• Task directions: Repeat, please, exactly the lines from the one that has "Task: Select the orderId property line" through the end of the records below, with pictures dropped.

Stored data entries
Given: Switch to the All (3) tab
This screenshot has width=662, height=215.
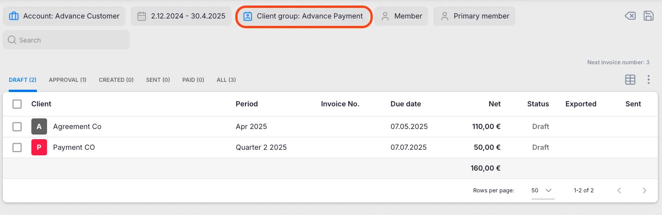Looking at the screenshot, I should 226,80.
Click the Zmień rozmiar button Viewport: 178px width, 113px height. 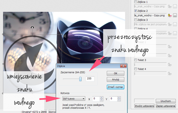115,87
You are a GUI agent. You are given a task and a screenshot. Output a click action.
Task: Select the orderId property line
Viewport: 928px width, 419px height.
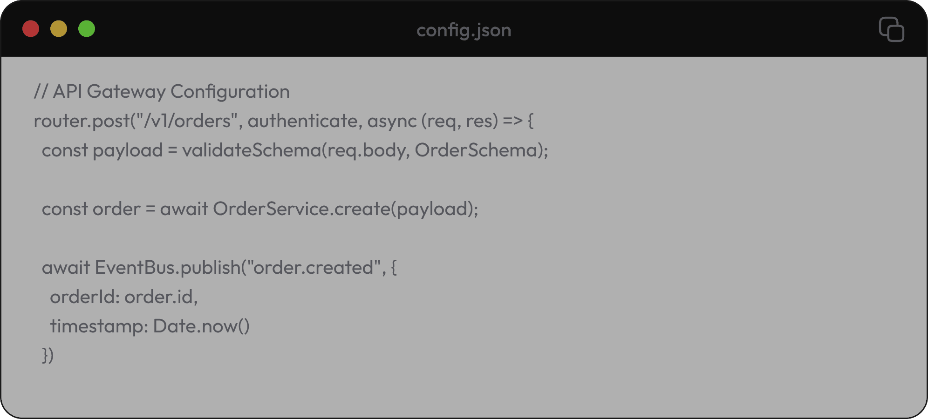tap(125, 297)
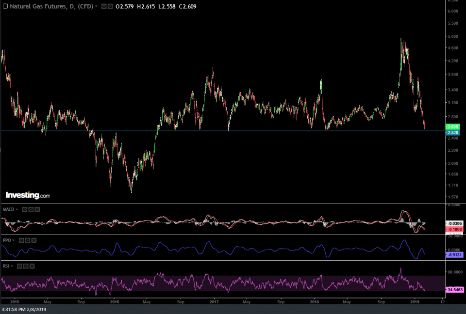
Task: Select the 2017 label on the time axis
Action: point(213,301)
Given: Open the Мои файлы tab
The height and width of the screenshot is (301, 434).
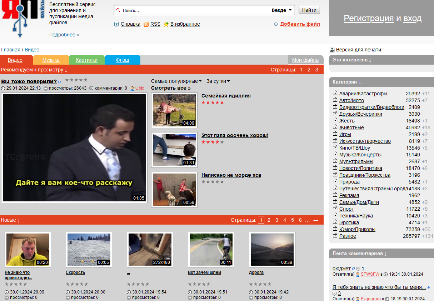Looking at the screenshot, I should coord(306,60).
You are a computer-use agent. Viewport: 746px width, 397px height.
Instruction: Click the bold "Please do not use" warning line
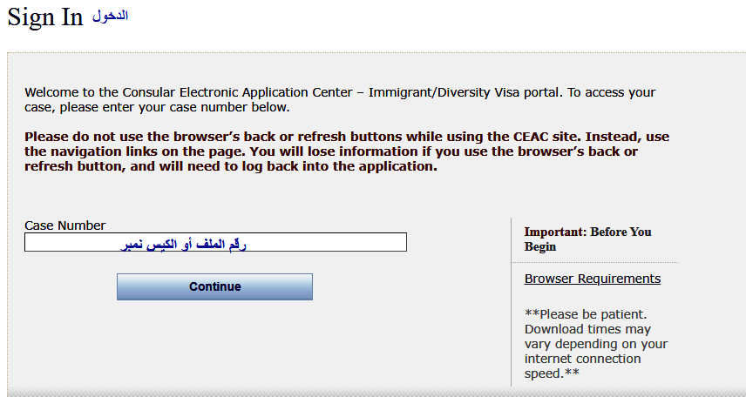(347, 137)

• Output for this exercise:
Task: Select the orderId property line
Viewport: 928px width, 419px height.
tap(125, 297)
Task: Select the 2017 label on the time axis
Action: point(213,301)
Given: Open the Мои файлы tab
The height and width of the screenshot is (301, 434).
Looking at the screenshot, I should coord(306,60).
You are a computer-use agent. Viewport: 746px width, 397px height.
Instruction: Click the bold "Please do not use" warning line
(347, 137)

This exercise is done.